***** SUPPLIED DATA *****

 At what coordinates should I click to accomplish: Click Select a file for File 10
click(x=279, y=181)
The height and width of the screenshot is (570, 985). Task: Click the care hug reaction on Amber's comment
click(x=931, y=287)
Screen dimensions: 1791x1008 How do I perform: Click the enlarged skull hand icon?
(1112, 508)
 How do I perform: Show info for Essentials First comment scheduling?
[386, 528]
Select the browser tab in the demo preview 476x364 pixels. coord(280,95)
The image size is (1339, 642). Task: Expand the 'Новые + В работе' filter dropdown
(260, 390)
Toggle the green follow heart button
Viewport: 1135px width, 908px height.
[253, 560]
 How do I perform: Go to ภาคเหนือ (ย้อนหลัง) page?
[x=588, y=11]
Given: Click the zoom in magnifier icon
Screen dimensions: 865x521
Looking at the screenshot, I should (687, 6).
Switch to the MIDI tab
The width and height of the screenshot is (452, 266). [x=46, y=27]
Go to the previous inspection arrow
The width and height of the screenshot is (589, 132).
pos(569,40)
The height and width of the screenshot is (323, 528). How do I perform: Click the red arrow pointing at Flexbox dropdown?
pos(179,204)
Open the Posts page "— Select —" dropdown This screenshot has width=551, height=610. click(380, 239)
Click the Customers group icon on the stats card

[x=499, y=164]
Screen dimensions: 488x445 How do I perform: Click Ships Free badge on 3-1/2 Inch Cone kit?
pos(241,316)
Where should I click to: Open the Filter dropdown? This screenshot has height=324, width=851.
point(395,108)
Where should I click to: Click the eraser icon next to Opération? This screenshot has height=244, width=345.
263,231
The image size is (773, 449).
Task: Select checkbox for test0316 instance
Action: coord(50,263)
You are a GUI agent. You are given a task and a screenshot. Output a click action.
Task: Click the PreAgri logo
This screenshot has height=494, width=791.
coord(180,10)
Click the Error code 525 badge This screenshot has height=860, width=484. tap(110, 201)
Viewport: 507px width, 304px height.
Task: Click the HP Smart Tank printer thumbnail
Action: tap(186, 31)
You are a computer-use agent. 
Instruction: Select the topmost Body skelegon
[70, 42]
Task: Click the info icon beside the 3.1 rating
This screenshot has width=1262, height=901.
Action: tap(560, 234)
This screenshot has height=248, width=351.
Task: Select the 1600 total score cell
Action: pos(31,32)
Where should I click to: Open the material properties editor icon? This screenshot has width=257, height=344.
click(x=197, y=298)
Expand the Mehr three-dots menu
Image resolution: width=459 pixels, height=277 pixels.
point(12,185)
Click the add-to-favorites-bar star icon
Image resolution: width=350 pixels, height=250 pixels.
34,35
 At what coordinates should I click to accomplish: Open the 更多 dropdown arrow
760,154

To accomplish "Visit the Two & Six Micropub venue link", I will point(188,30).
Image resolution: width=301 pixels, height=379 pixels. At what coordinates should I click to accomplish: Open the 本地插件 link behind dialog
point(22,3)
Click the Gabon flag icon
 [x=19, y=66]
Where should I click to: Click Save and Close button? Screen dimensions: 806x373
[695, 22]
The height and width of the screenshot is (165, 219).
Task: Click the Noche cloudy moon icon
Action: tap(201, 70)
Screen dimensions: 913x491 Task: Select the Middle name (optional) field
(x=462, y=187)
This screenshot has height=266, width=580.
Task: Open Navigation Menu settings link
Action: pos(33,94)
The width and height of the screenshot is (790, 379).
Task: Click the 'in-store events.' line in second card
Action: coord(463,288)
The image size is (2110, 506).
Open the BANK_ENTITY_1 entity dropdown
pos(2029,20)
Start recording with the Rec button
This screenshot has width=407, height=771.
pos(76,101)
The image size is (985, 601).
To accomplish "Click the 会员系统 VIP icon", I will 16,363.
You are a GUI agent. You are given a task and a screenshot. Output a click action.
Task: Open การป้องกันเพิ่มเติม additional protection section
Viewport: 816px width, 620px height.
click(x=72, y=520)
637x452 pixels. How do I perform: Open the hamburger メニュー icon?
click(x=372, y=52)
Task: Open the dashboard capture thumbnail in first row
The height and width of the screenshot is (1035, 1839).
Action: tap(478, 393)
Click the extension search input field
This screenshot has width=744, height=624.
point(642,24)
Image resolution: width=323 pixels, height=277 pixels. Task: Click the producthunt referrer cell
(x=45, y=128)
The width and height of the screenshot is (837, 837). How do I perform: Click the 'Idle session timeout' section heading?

*****

*EXERCISE DETAILS*
Set aside each line above that includes the string "will" and report it.

*RESPONSE BELOW*
To accomplish "Visit the Two & Six Micropub venue link", I will point(188,30).
To accomplish "Click the 会员系统 VIP icon", I will 16,363.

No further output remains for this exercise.